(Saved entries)
——
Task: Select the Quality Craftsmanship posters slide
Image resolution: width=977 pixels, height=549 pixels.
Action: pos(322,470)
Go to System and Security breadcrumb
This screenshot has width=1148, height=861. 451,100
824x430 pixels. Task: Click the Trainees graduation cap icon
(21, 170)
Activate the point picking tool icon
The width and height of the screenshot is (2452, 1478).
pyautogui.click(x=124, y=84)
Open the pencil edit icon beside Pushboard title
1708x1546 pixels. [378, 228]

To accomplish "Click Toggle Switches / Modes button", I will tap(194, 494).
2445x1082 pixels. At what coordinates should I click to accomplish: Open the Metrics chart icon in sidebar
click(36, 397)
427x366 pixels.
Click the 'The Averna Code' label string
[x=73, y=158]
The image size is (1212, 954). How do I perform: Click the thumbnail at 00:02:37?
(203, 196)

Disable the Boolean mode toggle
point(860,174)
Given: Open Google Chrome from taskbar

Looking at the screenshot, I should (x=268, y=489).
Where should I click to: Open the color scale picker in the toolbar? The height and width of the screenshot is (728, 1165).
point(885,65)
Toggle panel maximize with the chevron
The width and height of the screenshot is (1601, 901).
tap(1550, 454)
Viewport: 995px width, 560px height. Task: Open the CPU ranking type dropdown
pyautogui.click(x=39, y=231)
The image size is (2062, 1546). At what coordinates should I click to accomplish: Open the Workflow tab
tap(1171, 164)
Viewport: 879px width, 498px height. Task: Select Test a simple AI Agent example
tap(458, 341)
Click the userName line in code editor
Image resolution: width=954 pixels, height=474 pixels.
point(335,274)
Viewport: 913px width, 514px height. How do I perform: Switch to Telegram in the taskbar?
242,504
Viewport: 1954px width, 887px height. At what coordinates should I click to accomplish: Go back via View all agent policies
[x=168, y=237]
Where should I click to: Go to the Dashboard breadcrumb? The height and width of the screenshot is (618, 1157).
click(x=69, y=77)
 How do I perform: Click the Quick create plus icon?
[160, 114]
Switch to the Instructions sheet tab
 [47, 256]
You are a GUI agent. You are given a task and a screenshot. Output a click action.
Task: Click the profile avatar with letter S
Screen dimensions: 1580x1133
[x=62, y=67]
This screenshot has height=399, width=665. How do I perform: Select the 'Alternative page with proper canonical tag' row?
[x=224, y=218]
——
All of the data above must be retyped exactly.

Task: Select the Quality Craftsmanship posters slide
Image resolution: width=977 pixels, height=549 pixels.
Action: pos(322,470)
Go to System and Security breadcrumb
This screenshot has width=1148, height=861. 451,100
824x430 pixels. Task: Click the Trainees graduation cap icon
(21, 170)
Activate the point picking tool icon
The width and height of the screenshot is (2452, 1478).
pyautogui.click(x=124, y=84)
Open the pencil edit icon beside Pushboard title
1708x1546 pixels. [378, 228]

To accomplish "Click Toggle Switches / Modes button", I will tap(194, 494).
2445x1082 pixels. At what coordinates should I click to accomplish: Open the Metrics chart icon in sidebar
click(36, 397)
427x366 pixels.
Click the 'The Averna Code' label string
[x=73, y=158]
The image size is (1212, 954). How do I perform: Click the thumbnail at 00:02:37?
(203, 196)

Disable the Boolean mode toggle
point(860,174)
Given: Open Google Chrome from taskbar

Looking at the screenshot, I should (x=268, y=489).
Where should I click to: Open the color scale picker in the toolbar? The height and width of the screenshot is (728, 1165).
point(885,65)
Toggle panel maximize with the chevron
The width and height of the screenshot is (1601, 901).
tap(1550, 454)
Viewport: 995px width, 560px height. Task: Open the CPU ranking type dropdown
pyautogui.click(x=39, y=231)
The image size is (2062, 1546). At what coordinates should I click to accomplish: Open the Workflow tab
tap(1171, 164)
Viewport: 879px width, 498px height. Task: Select Test a simple AI Agent example
tap(458, 341)
Click the userName line in code editor
Image resolution: width=954 pixels, height=474 pixels.
point(335,274)
Viewport: 913px width, 514px height. How do I perform: Switch to Telegram in the taskbar?
242,504
Viewport: 1954px width, 887px height. At what coordinates should I click to accomplish: Go back via View all agent policies
[x=168, y=237]
Where should I click to: Go to the Dashboard breadcrumb? The height and width of the screenshot is (618, 1157).
click(x=69, y=77)
 How do I perform: Click the Quick create plus icon?
[160, 114]
Switch to the Instructions sheet tab
 [47, 256]
You are a GUI agent. You are given a task and a screenshot. Output a click action.
Task: Click the profile avatar with letter S
Screen dimensions: 1580x1133
[x=62, y=67]
This screenshot has height=399, width=665. How do I perform: Select the 'Alternative page with proper canonical tag' row?
[x=224, y=218]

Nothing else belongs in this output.